In its days as a fashionable club days these beautiful trees were part of the dance floor, now they make a picturesque setting for a sun downer, and my Mojito proves to be a perfect balance of lemon and  mint with just a hint of sparkle. The incoming tide sends huge sets of waves barrelling onto the shore and as darkness descends the soft glow of lanterns creates a romantic, sensual allure. I toy with the idea of following up with a Lychee Martini, I hear they are excellent, but there is something about this view that calls for Champagne, and I opt instead for a sparkling Peach Bellini. Gado Gado is also well known for its distinctive wine list with a sommelier on hand to make suggestions, and to pair wines with each course of the degustation menu.

Chef Quirijn Rademake (Quib) joins me for a chat, he is obviously in his element here, and tells me that when he arrived on the deck of Gado Gado four years ago, his first thought was, “This is awesome, this is beautiful.” Dutch born, but world inspired, Quib is a master of innovation, for him the kitchen is a culinary laboratory where he is given free reign to experiment with flavours, textures and ingredients, creating ever changing degustation menus and a la carte variations. When the restaurant closed for renovations last year he took the opportunity to revamp the menu; glancing through I detect Mediterranean and French influences, but he tells me that the focus isn’t so much on a particular type of cuisine, but rather on achieving consistency and acquiring quality local produce. It was  his idea to start La Plaga, a 9000 sq meter farm in the verdant hills of Tabanan which supplies the restaurant. He happily spends one day a week at the farm,  where vegetables ripening on the vine and the herbs and salads flourishing in the greenhouse provide inspiration for his five course degustation menu. “An a la carte menu is straight forward,” he tells me, “A degustation menu can be more adventurous, a chance to show off.”

Tonight’s tasting menu starts with tuna tartar, delicate morsels of fish with a sublime combination of Thai yoghurt, avruga caviar and sweet and sour cucumber (fresh from the farm and bursting with sweetness.) In a lovely Quib touch, dainty little coriander flowers provide a softer flavour than the more commonly used seeds and leaves.

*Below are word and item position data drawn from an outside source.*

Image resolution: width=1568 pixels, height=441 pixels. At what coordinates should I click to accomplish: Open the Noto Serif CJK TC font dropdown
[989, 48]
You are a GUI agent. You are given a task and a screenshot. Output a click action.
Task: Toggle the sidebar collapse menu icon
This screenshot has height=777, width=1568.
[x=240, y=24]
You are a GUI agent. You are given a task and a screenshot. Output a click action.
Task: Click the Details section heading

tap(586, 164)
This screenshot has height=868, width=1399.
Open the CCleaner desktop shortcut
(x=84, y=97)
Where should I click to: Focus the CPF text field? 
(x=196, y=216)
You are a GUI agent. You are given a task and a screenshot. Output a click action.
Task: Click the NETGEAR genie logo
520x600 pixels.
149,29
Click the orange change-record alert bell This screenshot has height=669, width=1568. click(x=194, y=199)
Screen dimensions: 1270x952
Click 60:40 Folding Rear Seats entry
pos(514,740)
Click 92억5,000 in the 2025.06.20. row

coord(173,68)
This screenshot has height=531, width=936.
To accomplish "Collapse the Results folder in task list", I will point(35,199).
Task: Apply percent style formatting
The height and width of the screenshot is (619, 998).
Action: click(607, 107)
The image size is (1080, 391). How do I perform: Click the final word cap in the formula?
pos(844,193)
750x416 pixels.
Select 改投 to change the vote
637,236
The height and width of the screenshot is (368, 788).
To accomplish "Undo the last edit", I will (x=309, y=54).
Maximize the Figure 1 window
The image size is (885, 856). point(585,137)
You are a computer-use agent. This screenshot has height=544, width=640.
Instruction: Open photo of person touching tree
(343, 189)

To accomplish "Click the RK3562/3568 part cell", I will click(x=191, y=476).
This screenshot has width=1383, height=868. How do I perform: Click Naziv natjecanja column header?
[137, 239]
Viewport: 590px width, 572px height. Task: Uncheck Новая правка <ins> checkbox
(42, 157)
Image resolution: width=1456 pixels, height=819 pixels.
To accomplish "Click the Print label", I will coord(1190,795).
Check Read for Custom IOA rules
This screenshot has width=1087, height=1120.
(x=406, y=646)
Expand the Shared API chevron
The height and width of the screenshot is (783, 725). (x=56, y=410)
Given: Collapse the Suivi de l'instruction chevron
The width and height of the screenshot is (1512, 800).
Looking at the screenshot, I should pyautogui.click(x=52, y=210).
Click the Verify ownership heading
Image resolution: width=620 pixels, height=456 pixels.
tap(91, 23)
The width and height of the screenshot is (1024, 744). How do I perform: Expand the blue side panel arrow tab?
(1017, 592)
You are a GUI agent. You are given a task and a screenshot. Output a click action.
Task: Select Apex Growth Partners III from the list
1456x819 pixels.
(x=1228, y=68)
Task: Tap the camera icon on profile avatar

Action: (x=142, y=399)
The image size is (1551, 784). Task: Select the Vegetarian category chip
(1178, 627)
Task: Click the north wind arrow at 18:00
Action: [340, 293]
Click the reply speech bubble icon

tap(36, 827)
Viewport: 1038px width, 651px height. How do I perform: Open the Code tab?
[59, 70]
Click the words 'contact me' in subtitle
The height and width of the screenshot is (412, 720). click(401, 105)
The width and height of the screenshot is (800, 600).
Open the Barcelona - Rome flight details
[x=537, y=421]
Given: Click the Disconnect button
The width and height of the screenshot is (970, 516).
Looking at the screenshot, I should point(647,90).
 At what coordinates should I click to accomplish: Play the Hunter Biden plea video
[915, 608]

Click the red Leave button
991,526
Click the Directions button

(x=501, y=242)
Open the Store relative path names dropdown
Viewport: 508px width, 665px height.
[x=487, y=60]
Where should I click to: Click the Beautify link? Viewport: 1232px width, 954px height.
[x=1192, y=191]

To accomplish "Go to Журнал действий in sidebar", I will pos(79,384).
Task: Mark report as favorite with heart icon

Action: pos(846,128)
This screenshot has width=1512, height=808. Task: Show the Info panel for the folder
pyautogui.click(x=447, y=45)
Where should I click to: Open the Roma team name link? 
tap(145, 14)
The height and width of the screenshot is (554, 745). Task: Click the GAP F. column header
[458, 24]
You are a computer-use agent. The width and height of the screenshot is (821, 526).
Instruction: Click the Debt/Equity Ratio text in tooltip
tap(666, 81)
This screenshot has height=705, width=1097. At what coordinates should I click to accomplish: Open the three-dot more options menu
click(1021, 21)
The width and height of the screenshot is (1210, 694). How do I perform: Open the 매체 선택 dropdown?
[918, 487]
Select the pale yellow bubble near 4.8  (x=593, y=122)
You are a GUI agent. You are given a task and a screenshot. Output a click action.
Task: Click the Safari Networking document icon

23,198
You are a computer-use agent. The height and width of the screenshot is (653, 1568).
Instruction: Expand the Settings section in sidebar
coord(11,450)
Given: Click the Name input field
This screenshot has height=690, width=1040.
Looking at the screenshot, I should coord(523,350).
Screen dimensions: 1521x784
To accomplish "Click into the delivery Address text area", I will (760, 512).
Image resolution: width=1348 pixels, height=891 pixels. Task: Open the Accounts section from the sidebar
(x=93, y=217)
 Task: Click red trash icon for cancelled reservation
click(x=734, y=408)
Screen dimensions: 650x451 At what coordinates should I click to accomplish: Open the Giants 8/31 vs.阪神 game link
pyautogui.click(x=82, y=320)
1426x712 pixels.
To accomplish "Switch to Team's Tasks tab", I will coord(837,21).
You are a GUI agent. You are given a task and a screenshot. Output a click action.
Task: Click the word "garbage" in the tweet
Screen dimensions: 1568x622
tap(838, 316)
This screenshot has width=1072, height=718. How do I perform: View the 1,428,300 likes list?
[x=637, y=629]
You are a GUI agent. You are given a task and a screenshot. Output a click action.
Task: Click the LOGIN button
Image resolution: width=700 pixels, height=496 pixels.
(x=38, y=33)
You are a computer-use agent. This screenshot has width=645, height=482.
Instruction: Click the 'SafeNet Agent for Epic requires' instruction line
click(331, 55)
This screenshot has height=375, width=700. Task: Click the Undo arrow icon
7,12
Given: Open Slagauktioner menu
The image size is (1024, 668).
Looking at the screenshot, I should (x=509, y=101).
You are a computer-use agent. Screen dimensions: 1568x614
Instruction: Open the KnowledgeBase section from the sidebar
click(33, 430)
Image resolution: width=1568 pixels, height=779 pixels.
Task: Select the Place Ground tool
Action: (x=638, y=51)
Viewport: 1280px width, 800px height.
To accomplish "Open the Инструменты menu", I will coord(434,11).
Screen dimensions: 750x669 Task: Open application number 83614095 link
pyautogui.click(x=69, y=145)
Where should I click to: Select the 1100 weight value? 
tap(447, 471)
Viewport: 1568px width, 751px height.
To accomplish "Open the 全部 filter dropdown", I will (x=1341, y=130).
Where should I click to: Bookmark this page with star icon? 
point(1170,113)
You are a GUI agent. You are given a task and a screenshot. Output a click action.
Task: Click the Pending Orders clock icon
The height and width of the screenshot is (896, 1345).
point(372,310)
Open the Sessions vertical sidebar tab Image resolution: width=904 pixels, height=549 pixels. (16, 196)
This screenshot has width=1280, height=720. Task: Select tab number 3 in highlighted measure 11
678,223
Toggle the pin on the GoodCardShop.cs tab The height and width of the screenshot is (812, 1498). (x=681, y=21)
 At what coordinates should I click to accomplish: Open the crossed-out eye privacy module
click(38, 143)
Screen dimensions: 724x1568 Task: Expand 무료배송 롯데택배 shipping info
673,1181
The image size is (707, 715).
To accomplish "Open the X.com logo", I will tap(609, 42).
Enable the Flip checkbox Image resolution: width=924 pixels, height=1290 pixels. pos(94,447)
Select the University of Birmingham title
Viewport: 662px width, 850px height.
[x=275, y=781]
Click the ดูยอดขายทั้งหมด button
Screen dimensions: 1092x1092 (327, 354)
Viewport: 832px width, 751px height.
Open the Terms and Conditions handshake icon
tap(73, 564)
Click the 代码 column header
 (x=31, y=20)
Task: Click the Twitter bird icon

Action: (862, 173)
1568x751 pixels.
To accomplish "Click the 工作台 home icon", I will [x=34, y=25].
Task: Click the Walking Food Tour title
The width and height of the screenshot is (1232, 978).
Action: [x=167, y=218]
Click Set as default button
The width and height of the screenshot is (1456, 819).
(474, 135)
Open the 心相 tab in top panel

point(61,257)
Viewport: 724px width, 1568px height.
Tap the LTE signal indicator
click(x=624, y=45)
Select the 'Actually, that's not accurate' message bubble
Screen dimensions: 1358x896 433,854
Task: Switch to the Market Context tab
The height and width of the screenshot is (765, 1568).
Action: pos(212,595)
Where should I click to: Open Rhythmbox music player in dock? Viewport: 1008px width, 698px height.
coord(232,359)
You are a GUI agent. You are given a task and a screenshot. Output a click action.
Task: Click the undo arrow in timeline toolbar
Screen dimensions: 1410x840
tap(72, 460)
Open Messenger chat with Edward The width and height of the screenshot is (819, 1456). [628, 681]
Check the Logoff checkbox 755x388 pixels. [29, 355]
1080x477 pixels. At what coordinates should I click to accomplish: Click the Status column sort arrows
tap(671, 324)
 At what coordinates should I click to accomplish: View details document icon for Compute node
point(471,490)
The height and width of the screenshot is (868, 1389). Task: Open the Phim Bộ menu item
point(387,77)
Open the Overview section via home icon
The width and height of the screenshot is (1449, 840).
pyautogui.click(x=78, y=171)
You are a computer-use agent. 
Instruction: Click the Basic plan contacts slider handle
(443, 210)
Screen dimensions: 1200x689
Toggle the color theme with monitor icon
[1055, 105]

Slipper lobster is next, with crispy mushrooms, and a mild sweet corn creme infused with a hint of komangi (Balinese lemon basil) oil to create a soft and wondrously fragrant flavour. The springy garden cress has been grown from seeds that Quib brought from Holland – it’s the tiny details that creates the magic! Grilled tenderloin with spinach puree, potato croutons and veal jus reduction is up next, but Quib is aware of my preference for vegetarian food and has concocted my 3rd course on the spot.  Pumpkin soup with curry spices, crunchy slivers of almonds, cubes of sweet beetroot and tart apple. He is smiling when he brings it out – he knows it is good. In fact,  it is absolutely divine, it almost seems wrong for a soup to taste this good.

I have made sure to save space for dessert – Gado gado’s  classic chocolate melted cake has been on the menu for ten years and has a legendary reputation.  Also on the degustation menu tonight  is Quib’s own creation, Valrhona chocolate coulant with vanilla ice cream.  He wants me to try both!  Ahhhh, two desserts…..  the life of a restaurant critic is a tough one. I start with the classic melted cake, the gushing fountain of milky rich chocolate sauce combines beautifully with sweet mango sorbet and tart passion fruit sauce. The coulant is a darker, pure chocolate blend with almonds. One is not better than the other, they are just different. The same could be said of Gado Gado itself, it was fabulous as a club, and equally iconic as a restaurant, what’s important is that the legend lives on.